Fast Rates for Semi-Supervised Learning via Data-Augmentation Graph Regularization

· ArXiv · AI/CL/LG ·

The paper gives a theoretical explanation for label efficiency in augmentation-based semi-supervised learning through graph regularization.

Categories: Research

Excerpt

Self-supervised learning matches supervised accuracy from a fraction of the labels, but the labeled-sample efficiency behind this has lacked a theoretical explanation. We provide one. Data augmentation induces a similarity graph on the unlabeled data, so downstream learning on that graph is graph-Laplacian-regularized learning. We prove a fast transductive rate, $O(1/n_L)$ in the number of labels, in place of the supervised $O(1/\sqrt{n_L})$, by carrying the leave-one-out stability apparatus of Johnson and Zhang (JMLR 2007) over to the augmentation graph, and without the unrealistic assumptions of limit-based analyses (exact kernel, generalizing features).

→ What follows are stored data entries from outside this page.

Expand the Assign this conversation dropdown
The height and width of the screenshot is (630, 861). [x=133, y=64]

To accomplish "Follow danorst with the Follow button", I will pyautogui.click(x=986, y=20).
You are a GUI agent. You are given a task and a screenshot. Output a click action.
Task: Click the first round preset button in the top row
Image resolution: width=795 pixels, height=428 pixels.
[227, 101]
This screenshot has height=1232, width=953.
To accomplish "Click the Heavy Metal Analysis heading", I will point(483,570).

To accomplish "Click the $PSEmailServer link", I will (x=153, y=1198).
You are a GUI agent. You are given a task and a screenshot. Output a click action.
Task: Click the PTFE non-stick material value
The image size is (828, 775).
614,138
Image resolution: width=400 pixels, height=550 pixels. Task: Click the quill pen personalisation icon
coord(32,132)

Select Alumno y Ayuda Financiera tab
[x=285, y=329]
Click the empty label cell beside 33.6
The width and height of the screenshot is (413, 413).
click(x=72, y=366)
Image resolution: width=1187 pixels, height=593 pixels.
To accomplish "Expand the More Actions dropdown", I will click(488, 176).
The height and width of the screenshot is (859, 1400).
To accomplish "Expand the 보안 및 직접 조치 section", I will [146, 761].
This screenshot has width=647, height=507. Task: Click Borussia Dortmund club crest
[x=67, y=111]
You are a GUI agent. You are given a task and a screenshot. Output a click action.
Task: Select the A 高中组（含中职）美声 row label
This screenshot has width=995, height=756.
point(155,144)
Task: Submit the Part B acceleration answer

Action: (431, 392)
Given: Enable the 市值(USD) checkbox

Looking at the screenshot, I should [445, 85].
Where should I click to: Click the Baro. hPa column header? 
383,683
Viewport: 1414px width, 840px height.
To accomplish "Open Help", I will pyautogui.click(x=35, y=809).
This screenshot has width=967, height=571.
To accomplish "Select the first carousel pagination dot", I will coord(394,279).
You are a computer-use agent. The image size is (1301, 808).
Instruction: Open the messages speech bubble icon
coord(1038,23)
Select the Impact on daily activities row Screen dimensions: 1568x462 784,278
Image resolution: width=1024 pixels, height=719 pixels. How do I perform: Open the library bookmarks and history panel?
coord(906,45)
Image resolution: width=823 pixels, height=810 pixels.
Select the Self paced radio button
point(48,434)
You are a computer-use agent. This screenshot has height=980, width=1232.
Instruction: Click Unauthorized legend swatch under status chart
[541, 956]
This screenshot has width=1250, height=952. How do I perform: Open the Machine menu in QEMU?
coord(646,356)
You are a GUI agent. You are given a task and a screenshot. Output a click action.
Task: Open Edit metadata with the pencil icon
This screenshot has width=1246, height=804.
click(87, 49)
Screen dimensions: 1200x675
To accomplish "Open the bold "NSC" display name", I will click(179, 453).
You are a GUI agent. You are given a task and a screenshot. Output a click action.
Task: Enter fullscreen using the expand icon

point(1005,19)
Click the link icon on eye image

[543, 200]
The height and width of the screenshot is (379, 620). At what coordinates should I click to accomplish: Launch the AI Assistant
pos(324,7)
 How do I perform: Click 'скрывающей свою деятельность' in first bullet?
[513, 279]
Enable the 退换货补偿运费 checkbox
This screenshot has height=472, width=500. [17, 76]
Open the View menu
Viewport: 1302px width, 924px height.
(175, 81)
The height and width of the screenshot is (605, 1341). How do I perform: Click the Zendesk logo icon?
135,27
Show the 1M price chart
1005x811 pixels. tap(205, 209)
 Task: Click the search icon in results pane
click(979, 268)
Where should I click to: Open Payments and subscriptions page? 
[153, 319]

The bound makes augmentation quality explicit: the expected error is at most $C/n_L + R_{\mathrm{DA}}(y)$, where the data-augmentation alignment error $R_{\mathrm{DA}}(y)$ is the graph-cut mass of augmentations that cross a label boundary, so good augmentations let few labels suffice. The analysis uses a streamlined loss that drops the projector, negative-sample, and orthogonality overhead of standard objectives yet still recovers the top-$K$ ideal features in the infinite-data limit, the augmentation-kernel eigenspace studied by Zhai et al. The result explains the observed accuracy-versus-label-count curve rather than only bounding a generalization gap.